The pipeline handles:

Authentication and session management
Hierarchical form creation (collections → sections → fields)
Dynamic field generation based on question types
Metadata and mapping preservation

Error Handling and Validation

const createFormField = async ({
  tenantId,
  formSectionId,
  type,
  initialTitle,
}) => {
  try {
    const field = await createField(/* ... */);
    await updateFormField(tenant.id, field.id, {
      richDescription: "",
      richTitle: initialTitle,
      disabled: false,
      metadata: {
        validation: {
          required: false,
          formats: ["PDF", "DOC", "DOCX" /* ... */],
        },
      },
    });
    return field;
  } catch (error) {
    console.error(`Failed to create field: ${initialTitle}`);
    throw error;
  }
};

Built-in safeguards include:

Proper error handling for API calls
Field validation rules
File format restrictions
Rich text support for complex content

What I Learned

PDF Data Extraction Strategy

The initial approach using PDF parsing libraries like pdf-parse or pdf2json proved challenging due to:

Inconsistent text extraction
Loss of formatting and structure
Difficulty handling tables and layouts

LLMs provided a more elegant solution by:

Understanding document context
Maintaining relationships between elements
Producing clean, structured output

GraphQL API Orchestration

Managing multiple dependent API calls required careful orchestration:

Sequential processing for proper parent-child relationships
Error handling with appropriate rollbacks
Rate limiting consideration
Progress tracking for long-running operations

Business Process Automation

The project highlighted how technical solutions can directly impact business development:

Reduced sales cycle by providing immediate value
Demonstrated platform capabilities effectively
Saved significant manual work for the CSM team
Created reusable automation patterns

What's Next?

Scalability Improvements
- Batch processing for multiple PDFs
- Parallel processing where possible
- Caching for improved performance
Enhanced Extraction
- Support for more complex PDF layouts
- Additional compliance template types
- Multi-language support
Integration Enhancements
- Automated testing for generated forms
- Version control for templates
- Change tracking and diff generation

Key Takeaways

I learned the power of combining modern AI tools with traditional automation to solve real business challenges. By thinking creatively about PDF data extraction and leveraging LLMs, I turned what could have been weeks of manual work into an automated process.
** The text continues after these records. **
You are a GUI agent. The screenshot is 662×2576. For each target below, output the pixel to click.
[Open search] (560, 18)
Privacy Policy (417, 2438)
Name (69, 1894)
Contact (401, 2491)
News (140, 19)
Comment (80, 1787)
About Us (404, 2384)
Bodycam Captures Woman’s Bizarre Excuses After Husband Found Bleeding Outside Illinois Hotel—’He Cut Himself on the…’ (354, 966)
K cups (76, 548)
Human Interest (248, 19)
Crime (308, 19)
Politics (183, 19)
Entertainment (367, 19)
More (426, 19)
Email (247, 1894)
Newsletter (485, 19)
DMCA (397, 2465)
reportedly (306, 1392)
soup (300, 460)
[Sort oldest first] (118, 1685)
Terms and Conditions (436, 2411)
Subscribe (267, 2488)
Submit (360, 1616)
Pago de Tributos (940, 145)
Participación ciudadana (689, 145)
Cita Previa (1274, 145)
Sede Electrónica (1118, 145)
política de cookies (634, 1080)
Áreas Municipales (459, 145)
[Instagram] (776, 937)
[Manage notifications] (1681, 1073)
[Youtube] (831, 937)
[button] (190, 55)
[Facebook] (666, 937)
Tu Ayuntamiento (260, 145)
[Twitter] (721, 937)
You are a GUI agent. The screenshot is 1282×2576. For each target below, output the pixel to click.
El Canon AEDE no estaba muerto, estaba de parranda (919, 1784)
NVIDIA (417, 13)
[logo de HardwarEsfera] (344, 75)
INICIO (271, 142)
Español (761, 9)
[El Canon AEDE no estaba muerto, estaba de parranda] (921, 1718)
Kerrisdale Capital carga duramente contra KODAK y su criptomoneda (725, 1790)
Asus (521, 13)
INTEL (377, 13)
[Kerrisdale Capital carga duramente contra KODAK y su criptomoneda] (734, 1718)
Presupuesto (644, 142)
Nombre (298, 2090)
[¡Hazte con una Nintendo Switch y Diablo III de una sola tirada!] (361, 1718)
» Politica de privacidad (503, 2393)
The solution saved immediate time and resources + created a repeatable pattern for future partner onboarding. Most importantly, it transformed a traditional sales approach into a value-first demonstration which resonated with our potential partner.

Note: This case study focuses on the technical implementation while respecting confidentiality around specific partner details and compliance requirements.